Le temps presseL'Europe peut en outre s'appuyer sur de grandes entreprises (Siemens, Philips, Bosh, Thales…). Principal acteur français dans ce domaine, Thales, dirigé par Patrice Caine, a développé de nombreuses applications de l'IA destinées au transport, à la défense ou la sécurité. Parmi celles-ci figurent : la détection de cibles dans les avions de combat, celle de la fraude aux pièces d'identité, l'analyse des mouvements de foule dans les lieux publics, le séquençage des atterrissages d'avions pour limiter leur consommation d'énergie.
À ces grands groupes s'ajoutent plusieurs start-up reconnues au niveau mondial.
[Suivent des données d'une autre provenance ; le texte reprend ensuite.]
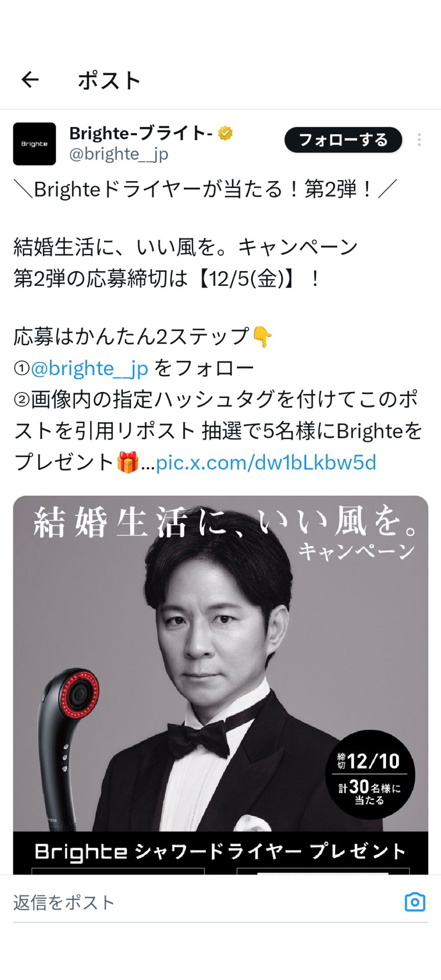441x980 pixels.
Task: Open the pic.x.com/dw1bLkbw5d link
Action: [x=266, y=463]
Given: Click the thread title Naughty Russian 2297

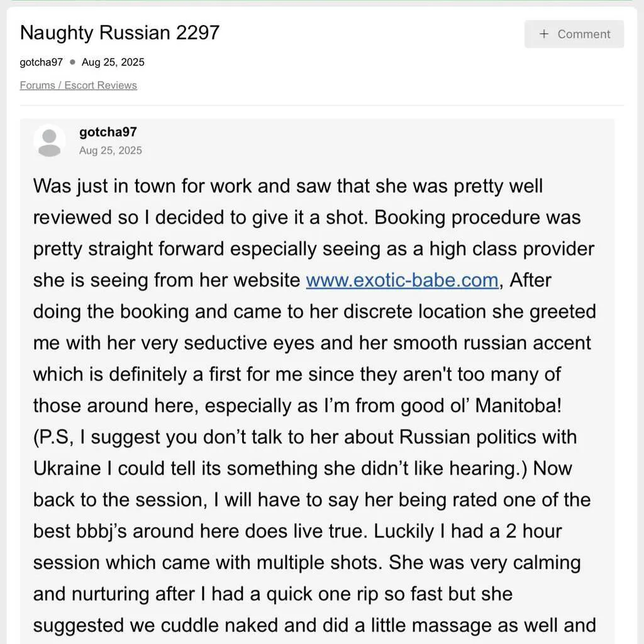Looking at the screenshot, I should point(119,33).
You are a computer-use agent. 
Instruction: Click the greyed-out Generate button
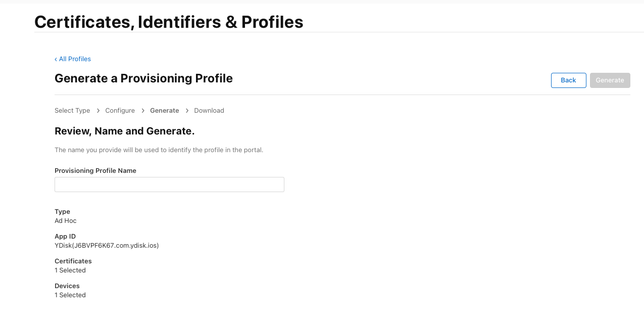click(610, 80)
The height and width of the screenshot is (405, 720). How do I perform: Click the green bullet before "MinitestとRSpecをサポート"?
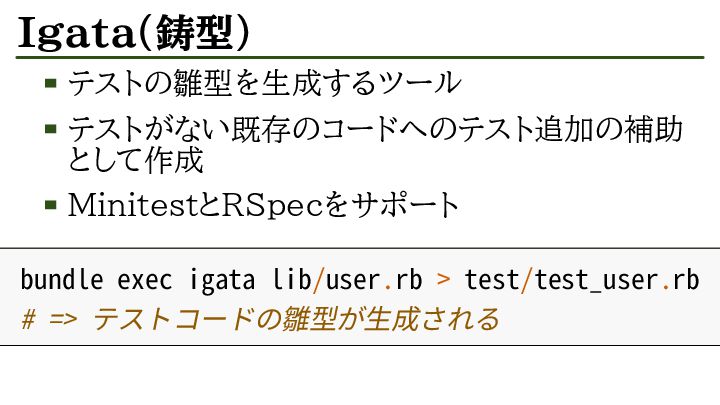point(51,205)
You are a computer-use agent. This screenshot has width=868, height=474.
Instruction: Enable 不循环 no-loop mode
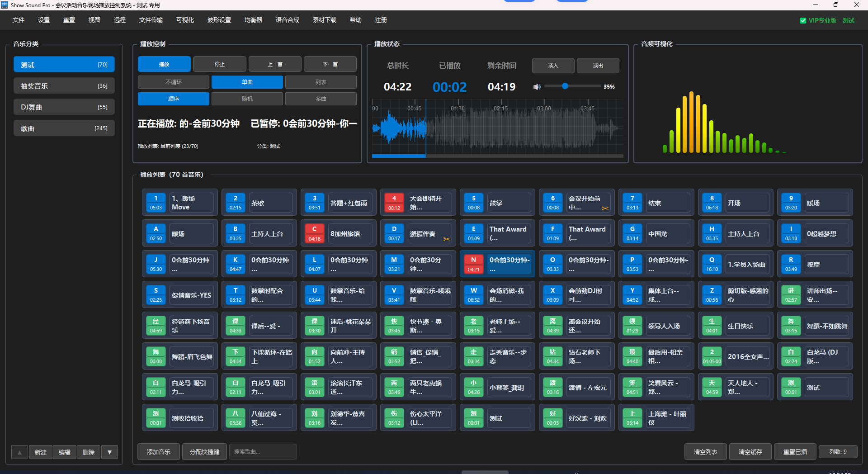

Avec la vague ChatGPT, un nom revient particulièrement : Mistral AI. Cette jeune pousse créée par Arthur Mensch, Guillaume Lample et Timothée Lacroix entend concurrencer la création de Sam Altman et bénéficie du soutien de Cédric O, ex-Secrétaire d'État chargé du numérique. Plusieurs gros noms de la Tech la suivent de très près : LightSpeed Venture Partners, Xavier Niel, ou encore Jean-Charles Samuelian-Werve et Charles Gorintin, les cofondateurs de la licorne Alan.
Dans un autre domaine, Preligens, cofondée par Arnaud Guérin et Renaud Allioux, et financée par Tikehau Capital et Definvest – le fonds géré par Bpifrance pour le compte du ministère français des Armées –, développe des solutions capables de traiter des données de masse pour repérer des signaux faibles et alerter les agents de renseignement. Elle a, notamment, remporté des marchés au Japon et auprès de la DGA (Direction générale de l'armement). Artefact, société de conseil spécialisée en data et IA, cofondée par Vincent Luciani, Guillaume de Roquemaurel et Philippe Rolet, et soutenue par Ardian et Cathay Capital, travaille, entre autres, pour Orange et Carrefour.
L'Europe n'a donc pas dit son dernier mot dans le domaine de l'IA. Reste toutefois que le temps presse et elle ne peut pas se permettre de manquer le train. D'autant plus qu'une autre révolution industrielle et technologique est déjà en marche : la deuxième vague de la révolution quantique. Et là aussi, l'Europe doit batailler avec les États-Unis et la Chine.